Tremano le mura dell’Ariston: entra Maurizio Crozza travestito da Silvio, non fateci dire il cognome che oramai è ridondante, e già i pochi adepti che osano seguirlo fin dentro il teatro più rovente d’Italia danno fiato alle trombe del dissenso. Grida non degne di un paese civile, che chiedono al comico di andare a casa, lo insultano e lo chiamano ridicolo per poi essere placate con fermezza da Fazio. E Crozza, da ligure, a casa giustamente non ci torna ma ci resta, e continua sul palco sanremese. Un po’ lungamente, a dire il vero, tra una parodia di Bersani che canta Paolo Conte e una di Montezemolo passando per Ingroia, talvolta annoiando a facendoci rimpiangere che, se non ci fosse stata la par condicio, ci saremo goduti grassamente una buona mezz’ora di Silvio mattatore canterino.

Spazzati i fischi, tornano le note. Maria Nazionale si presenta in rosa shocking con due canzoni nella pura tradizione napoletana, tra cui la spunta È colpa mia scritta per lei dagli Avion Travel. Nulla da eccepire, soprattutto nell’esecuzione magistrale, se non fosse che My Way fa capolino ad ogni ritornello. Mentre tra i fiori sembra sbucare Frank Sinatra, a farsi largo fra i petali è invece il Coro dell’Armata Rossa in un tipico scenario da guerra fredda. Orfani di Lenin, a capitanarli non è propriamente un’icona dei fasti della rivoluzione d’ottobre, ma quasi coeva: Toto Cutugno. Riceve il Premio Città di Sanremo, canta L’italiano (pena revoca del passaporto), Volare (pena radiazione dall’albo dei musicisti) e poi accenna fiocamente una canzone tradizionale russa e rimembrare i bei tempi della cara vecchia Unione Sovietica (sic!). Toh, aveva ragione Silvio, lo spettro del comunismo si aggira minaccioso sulla costa ligure, e anzi si impossessa dei corpi più insospettabili.

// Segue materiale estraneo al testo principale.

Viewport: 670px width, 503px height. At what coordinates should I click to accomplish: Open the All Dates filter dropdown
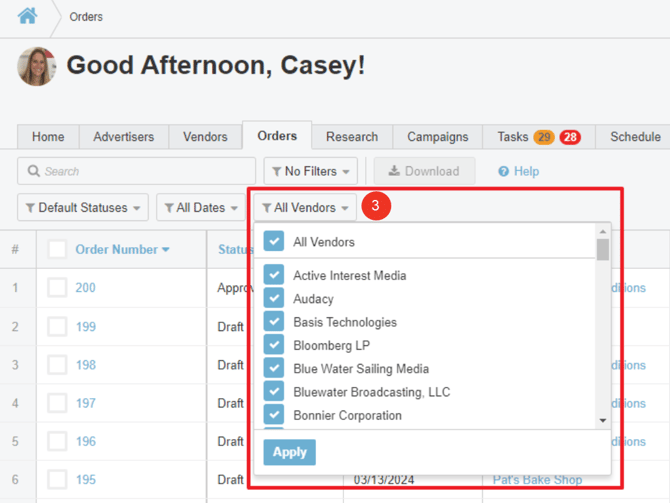pyautogui.click(x=201, y=208)
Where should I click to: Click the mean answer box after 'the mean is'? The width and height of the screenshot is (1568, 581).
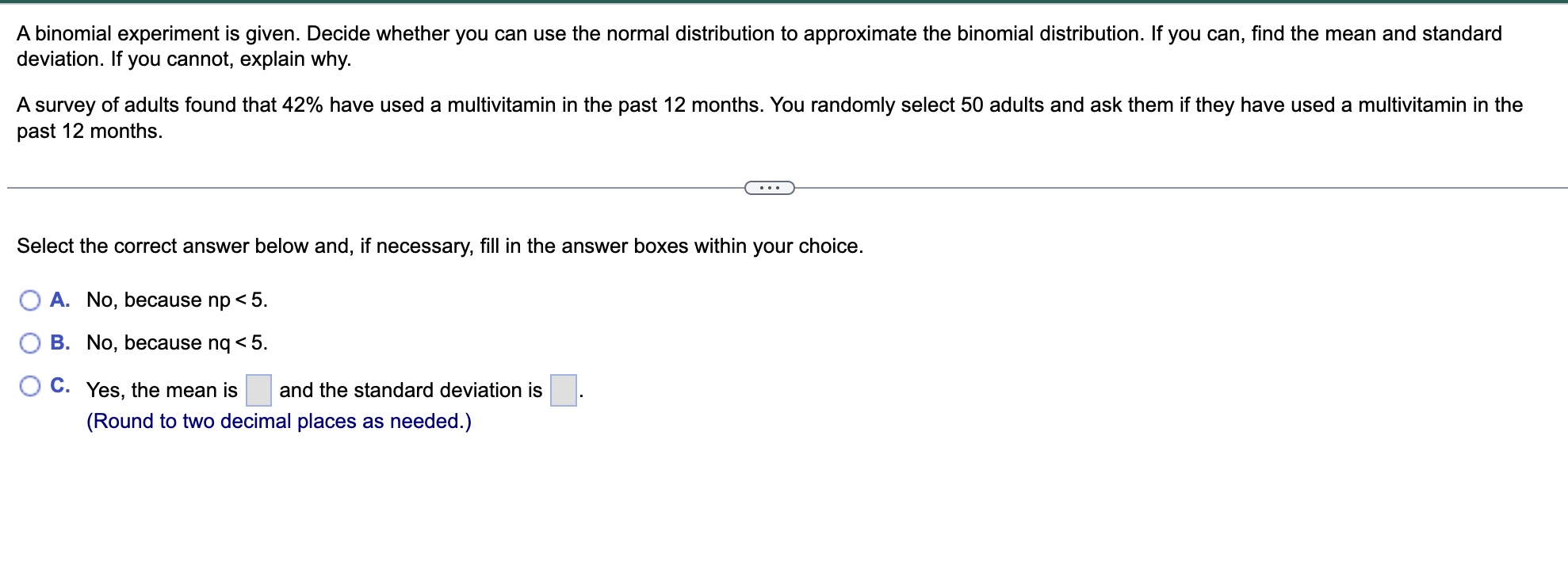[x=258, y=389]
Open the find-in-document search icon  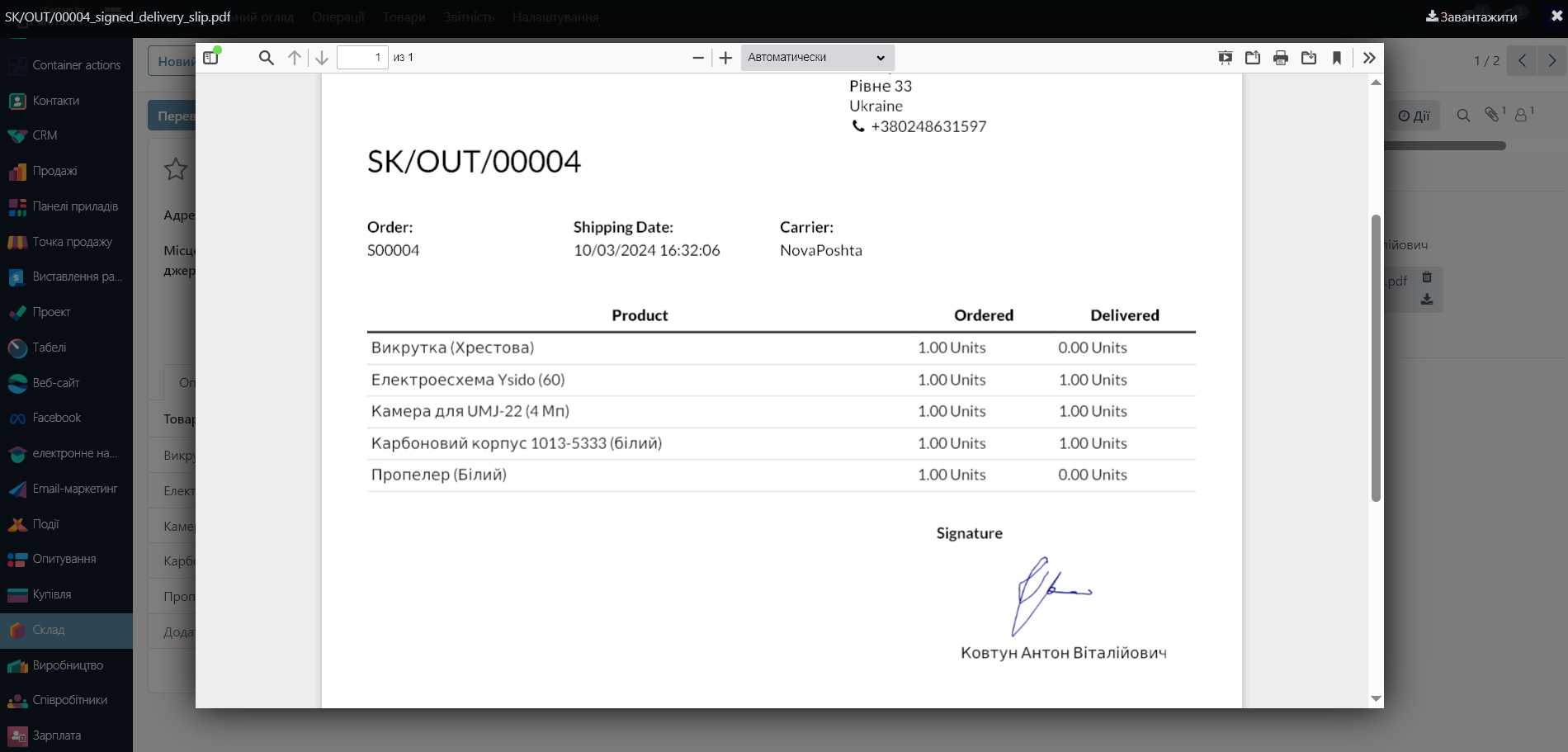(x=266, y=58)
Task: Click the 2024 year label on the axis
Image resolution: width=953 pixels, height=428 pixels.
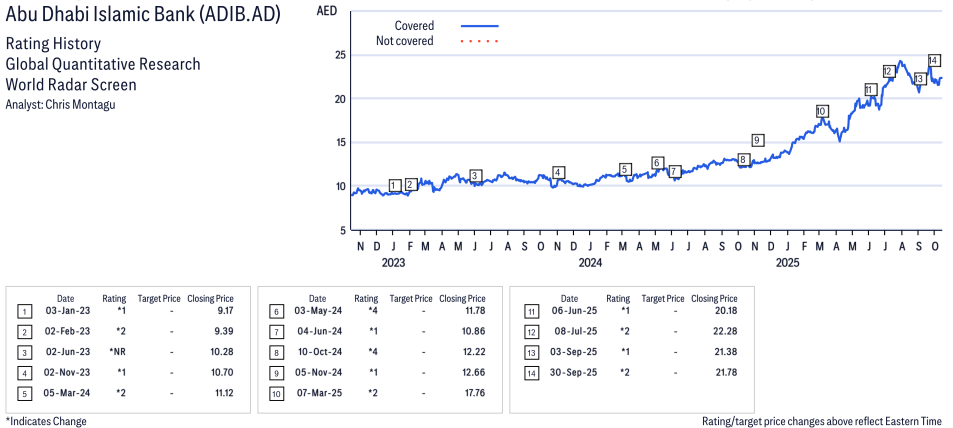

Chiude Chiara, figlia dell’atelier X Factor, ottima interprete che purtroppo subisce l’eliminazione della canzone migliore tra le due presentate, L’esperienza di un amore con testo di Federico Zampaglione. L’inquisizione televotante preferisce la più banale Il futuro che sarà. Data la precisazione certosina del titolo, viene da chiedersi se esiste anche il futuro che fu, che è o sarà stato. Per tutta la serata, Fazio e Littizzetto non cedono un colpo, e abitano il palco con la disinvoltura di chi tra quei fiori sembra esserci venuto al mondo e nulla teme. Si chiude così, meno esplosivamente kitsch delle passate edizioni ma più che mai riuscita, la prima serata del festival. Domani si esibiranno i restanti sette big in gara.